▶ _Assigned task_: From the line containing "At what coordinates should I click to accomplish: Add" to the end of the records below, output each line exactly; include both ends and nothing else.

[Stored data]
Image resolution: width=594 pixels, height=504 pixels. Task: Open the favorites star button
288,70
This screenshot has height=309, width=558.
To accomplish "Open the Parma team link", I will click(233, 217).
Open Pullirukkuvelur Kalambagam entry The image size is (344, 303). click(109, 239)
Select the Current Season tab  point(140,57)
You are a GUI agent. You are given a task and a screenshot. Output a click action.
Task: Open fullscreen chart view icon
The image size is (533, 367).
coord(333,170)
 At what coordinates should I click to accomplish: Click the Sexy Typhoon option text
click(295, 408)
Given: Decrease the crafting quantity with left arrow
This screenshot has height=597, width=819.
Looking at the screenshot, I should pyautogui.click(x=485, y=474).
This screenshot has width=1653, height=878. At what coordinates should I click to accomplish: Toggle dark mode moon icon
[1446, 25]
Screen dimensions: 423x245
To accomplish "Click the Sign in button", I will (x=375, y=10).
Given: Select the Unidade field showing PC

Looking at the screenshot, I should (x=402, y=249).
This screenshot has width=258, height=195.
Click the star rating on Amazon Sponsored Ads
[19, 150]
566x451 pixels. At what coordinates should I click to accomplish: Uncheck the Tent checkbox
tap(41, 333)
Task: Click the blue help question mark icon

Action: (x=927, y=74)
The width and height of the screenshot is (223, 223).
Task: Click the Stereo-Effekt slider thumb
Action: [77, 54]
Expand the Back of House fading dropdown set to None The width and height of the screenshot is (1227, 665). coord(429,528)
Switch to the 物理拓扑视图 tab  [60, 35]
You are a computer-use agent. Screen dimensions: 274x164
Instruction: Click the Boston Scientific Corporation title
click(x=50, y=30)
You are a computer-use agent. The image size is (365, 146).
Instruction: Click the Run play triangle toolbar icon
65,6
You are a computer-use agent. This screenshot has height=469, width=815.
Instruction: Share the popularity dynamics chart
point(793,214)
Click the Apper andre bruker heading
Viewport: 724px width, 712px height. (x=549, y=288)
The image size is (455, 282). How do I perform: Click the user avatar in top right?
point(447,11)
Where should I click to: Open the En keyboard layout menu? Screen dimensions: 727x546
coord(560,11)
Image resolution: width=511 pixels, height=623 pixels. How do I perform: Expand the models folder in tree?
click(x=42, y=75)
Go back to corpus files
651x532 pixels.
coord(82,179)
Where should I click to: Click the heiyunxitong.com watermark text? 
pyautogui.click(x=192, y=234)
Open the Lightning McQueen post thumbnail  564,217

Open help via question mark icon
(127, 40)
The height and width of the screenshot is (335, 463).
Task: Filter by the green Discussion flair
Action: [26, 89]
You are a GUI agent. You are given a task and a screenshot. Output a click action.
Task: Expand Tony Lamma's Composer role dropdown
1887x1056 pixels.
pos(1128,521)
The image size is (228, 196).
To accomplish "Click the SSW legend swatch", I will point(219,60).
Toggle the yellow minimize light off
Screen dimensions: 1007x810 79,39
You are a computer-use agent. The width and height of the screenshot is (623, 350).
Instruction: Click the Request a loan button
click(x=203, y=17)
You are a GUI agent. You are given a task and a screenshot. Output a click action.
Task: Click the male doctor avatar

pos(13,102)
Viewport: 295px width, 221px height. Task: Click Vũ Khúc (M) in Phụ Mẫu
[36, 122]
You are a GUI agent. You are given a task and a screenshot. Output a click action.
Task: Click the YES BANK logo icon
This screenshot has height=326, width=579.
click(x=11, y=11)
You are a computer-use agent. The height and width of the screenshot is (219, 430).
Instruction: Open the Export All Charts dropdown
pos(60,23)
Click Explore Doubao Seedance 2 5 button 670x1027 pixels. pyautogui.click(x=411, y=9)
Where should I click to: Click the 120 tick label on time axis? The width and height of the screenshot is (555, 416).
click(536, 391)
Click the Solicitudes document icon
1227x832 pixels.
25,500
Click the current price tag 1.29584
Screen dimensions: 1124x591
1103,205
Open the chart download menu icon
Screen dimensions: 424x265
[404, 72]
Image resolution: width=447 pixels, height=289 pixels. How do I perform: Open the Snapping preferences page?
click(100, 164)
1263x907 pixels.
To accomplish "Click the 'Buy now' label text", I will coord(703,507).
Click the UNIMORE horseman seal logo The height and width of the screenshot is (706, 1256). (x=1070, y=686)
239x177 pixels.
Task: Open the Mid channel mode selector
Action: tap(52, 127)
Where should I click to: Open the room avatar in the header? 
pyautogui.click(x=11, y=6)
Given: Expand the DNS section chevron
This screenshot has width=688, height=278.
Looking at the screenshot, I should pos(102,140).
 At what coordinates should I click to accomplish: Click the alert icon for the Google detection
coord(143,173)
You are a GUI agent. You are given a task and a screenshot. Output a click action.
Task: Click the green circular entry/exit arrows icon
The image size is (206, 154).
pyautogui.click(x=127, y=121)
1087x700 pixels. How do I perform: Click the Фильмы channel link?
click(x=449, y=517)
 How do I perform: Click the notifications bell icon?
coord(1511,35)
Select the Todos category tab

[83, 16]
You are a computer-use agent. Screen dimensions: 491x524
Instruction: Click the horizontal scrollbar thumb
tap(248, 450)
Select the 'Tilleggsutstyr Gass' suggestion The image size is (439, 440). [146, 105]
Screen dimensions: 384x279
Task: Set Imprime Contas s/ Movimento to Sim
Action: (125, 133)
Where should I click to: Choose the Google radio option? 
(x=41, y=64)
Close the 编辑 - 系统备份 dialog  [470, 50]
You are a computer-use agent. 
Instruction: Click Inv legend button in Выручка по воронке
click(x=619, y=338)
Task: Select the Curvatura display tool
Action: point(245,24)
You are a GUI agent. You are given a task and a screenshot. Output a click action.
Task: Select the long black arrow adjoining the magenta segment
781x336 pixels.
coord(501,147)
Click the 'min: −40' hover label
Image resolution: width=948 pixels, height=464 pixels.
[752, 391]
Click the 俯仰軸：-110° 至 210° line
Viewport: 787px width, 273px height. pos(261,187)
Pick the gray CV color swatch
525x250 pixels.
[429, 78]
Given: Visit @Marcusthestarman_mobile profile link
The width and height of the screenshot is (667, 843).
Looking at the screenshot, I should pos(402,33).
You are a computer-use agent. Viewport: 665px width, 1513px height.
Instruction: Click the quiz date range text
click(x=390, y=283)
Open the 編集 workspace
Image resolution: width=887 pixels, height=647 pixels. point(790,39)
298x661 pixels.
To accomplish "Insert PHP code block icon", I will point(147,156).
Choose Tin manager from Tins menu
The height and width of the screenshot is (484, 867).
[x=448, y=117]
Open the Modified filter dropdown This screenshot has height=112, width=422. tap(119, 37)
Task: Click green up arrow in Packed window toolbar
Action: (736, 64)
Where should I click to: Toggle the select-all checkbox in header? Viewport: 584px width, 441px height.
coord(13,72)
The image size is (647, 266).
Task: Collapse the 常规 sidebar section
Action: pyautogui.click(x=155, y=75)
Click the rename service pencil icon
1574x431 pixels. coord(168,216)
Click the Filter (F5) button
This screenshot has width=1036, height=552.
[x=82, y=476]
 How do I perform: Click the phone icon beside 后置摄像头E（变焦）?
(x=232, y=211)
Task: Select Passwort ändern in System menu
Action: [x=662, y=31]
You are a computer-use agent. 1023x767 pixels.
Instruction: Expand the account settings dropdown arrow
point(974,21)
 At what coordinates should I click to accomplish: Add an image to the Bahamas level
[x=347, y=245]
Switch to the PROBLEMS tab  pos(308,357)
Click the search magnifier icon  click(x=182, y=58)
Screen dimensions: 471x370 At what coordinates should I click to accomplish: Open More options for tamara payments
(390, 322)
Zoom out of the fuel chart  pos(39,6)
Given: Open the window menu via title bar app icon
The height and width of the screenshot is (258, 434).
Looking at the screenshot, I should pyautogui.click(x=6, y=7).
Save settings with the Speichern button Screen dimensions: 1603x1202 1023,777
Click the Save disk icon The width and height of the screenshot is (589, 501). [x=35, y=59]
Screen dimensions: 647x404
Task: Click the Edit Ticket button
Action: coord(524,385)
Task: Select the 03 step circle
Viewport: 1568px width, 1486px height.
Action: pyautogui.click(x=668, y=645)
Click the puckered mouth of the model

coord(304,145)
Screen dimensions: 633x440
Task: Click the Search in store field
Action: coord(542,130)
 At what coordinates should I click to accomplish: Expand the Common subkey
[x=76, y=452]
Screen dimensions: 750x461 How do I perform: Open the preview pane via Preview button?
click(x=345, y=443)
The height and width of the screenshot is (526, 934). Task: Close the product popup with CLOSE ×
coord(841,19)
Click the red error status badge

▶ _Result for this exercise_:
 At what coordinates should I click to accomplish: Add an image to the Bahamas level
[x=347, y=245]
Switch to the PROBLEMS tab  pos(308,357)
Click the search magnifier icon  click(x=182, y=58)
Screen dimensions: 471x370 At what coordinates should I click to accomplish: Open More options for tamara payments
(390, 322)
Zoom out of the fuel chart  pos(39,6)
Given: Open the window menu via title bar app icon
The height and width of the screenshot is (258, 434).
Looking at the screenshot, I should pyautogui.click(x=6, y=7).
Save settings with the Speichern button Screen dimensions: 1603x1202 1023,777
Click the Save disk icon The width and height of the screenshot is (589, 501). [x=35, y=59]
Screen dimensions: 647x404
Task: Click the Edit Ticket button
Action: coord(524,385)
Task: Select the 03 step circle
Viewport: 1568px width, 1486px height.
Action: pyautogui.click(x=668, y=645)
Click the puckered mouth of the model

coord(304,145)
Screen dimensions: 633x440
Task: Click the Search in store field
Action: coord(542,130)
 At what coordinates should I click to accomplish: Expand the Common subkey
[x=76, y=452]
Screen dimensions: 750x461 How do I perform: Open the preview pane via Preview button?
click(x=345, y=443)
The height and width of the screenshot is (526, 934). Task: Close the product popup with CLOSE ×
coord(841,19)
Click the red error status badge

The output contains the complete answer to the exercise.